Add "flint" factorization algorithm and replace qsieve implementation #35419

orlitzky · 2023-04-02T12:49:12Z

I recently asked about FlintQS on sage-devel and was made a maintainer of https://github.com/sagemath/FlintQS. The original goal was to merge some pull requests that fix memory errors and C++ standards non-compliance. In the process I noticed that FlintQS also uses /tmp unsafely, with predictable filenames that can be hijacked.

To me, much of the code in FlintQS looked like an early version of the qsieve_factor() function that eventually made it into FLINT itself. I asked Fredrik Johansson about this and he said we probably don't need FlintQS any more, subject to benchmarking, and also suggested that we add an algorithm="flint" keyword for integer factorization to Sage, making use of fmpz_factor() in FLINT.

Since they are closely related, this PR does those two things:

Add algorithm="flint" for integer factorization, and
Replace FlintQS with FLINT's qsieve_factor() as the implementation of qsieve() in Sage.

Benchmarks show that the new implementation is a bit slower, but returns correct answers much more reliably. The relevant docs have been updated, and the implementation was moved from sage.interfaces.qsieve to sage.libs.flint.qsieve. A deprecation warning is raised for the old module.

The output format has changed to include the exponents in the factorization, which is a breaking change, but there is already a big warning for qsieve() that says the answers might be completely wrong, so I don't think we're breaking a promise in this case.

We support a few integer factoring algorithms, including PARI (the default), qsieve (via FlintQS), and ECM-GMP. Sage already includes the FLINT library, and FLINT has its own integer factoring routine. This commit adds algorithm="flint" as an option, e.g. sage: ZZ(100).factor(algorithm="flint") To accomplish this, fmpz_factor() was added to sage.libs.flint, and a wrapper factor_using_flint() was added to sage.rings.factorint. The new option was also added to the global factor() function.

The qsieve() function from sage.interfaces.qsieve uses an old, standalone copy of Bill Hart's quadratic sieve that was moved into its own package, called FlintQS. This implementation isn't terribly reliable by modern standards (just look at the docstring), and it requires maintenance for security issues and to appease newer compilers. However, in the intervening years since FlintQS was forked, a quadratic sieve was added to FLINT itself, as qsieve_factor(). This is a bit slower than FlintQS in general, but returns the right answer much more often. Instead of bringing FlintQS up to date, this commit reimplements sage's qsieve() with FLINT's qsieve_factor(). This entails adding qsieve_factor() to sage.libs.flint, and rewriting qsieve() to call it and process the output. The implementation is very similar to factor(n, algorithm="flint"). The output type of the function has necessarily changed, since we now provide not only the factors but their exponents as well.

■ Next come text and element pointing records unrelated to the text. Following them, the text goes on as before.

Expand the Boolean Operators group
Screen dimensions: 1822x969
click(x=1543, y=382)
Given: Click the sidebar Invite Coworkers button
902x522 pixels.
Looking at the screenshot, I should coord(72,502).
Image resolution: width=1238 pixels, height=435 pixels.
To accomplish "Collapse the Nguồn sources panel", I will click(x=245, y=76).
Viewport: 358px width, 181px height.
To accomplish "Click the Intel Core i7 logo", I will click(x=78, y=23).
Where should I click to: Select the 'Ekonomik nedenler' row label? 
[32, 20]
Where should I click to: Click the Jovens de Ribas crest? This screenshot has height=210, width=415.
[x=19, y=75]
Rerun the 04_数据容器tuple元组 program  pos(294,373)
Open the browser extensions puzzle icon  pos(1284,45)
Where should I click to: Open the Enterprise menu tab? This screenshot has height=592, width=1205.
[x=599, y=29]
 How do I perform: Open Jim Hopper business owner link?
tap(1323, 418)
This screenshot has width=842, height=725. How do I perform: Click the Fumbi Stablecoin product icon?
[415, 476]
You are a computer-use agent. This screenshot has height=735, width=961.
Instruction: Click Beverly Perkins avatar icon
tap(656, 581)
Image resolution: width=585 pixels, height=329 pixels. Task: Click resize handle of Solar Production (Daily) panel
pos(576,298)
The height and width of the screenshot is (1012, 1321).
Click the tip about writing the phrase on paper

Now that qsieve() is implemented with the FLINT library, the standalone QuadraticSieve program provided by the FlintQS package is not needed.

We no longer have a separate "interface" for qsieve(). It now calls a function from the FLINT library, and FLINT is already cited.

The integer factorization tutorial suggests that qsieve() is the best algorithm, that it is faster than PARI, and that sage's generic factor() should be rewritten to use qsieve() and ecm.factor(). We have toned down these claims: * PARI has gotten much faster and is competitive with qsieve() now that qsieve() is implemented with qsieve_factor() and returns fewer wildly incorrect answers. * I highly doubt that it's obvious which algorithm will work the best before you actually try them, making it very hard to improve on what PARI or FLINT are doing in a generic factor(). The (not tested) timings have also been removed so that we can test the output. Not only are the timings outdated and random, but they aren't even comparatively accurate anymore (for example, PARI doesn't take noticeably longer to factor the integer we give it than qsieve does). In any case, it's nice to check that the examples work.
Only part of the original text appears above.